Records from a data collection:
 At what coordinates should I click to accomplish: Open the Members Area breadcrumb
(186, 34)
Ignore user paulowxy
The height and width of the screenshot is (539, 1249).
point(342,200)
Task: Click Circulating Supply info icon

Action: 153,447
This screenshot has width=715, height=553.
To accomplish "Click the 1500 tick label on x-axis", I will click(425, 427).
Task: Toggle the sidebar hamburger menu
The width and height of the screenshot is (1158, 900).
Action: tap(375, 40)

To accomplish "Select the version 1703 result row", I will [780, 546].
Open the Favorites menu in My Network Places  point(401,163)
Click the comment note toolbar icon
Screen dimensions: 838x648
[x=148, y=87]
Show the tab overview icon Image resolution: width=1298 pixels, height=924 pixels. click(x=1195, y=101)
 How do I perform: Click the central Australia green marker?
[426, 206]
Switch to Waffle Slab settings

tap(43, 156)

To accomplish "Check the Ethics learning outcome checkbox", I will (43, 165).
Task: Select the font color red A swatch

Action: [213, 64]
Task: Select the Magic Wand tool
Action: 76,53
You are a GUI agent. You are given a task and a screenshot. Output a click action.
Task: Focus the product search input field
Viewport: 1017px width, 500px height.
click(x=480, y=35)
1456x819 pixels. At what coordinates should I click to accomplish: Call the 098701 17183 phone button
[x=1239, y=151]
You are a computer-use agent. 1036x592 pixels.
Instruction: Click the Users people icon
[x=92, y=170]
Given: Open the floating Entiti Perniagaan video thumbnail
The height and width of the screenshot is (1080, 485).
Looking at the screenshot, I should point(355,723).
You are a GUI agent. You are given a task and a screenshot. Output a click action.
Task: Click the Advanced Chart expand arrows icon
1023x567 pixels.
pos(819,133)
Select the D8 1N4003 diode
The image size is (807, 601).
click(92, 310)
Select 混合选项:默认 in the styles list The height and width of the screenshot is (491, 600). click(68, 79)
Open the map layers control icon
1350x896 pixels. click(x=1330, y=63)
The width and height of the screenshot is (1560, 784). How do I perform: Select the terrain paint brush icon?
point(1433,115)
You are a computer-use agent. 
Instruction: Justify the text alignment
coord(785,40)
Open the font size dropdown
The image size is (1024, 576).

* [PROBLEM STATEMENT]:
The output must consist solely of the lines from the first line of the records through the line containing "This screenshot has width=715, height=553.", reproduced exactly.

* [EXERCISE SOLUTION]:
 At what coordinates should I click to accomplish: Open the Members Area breadcrumb
(186, 34)
Ignore user paulowxy
The height and width of the screenshot is (539, 1249).
point(342,200)
Task: Click Circulating Supply info icon

Action: 153,447
This screenshot has width=715, height=553.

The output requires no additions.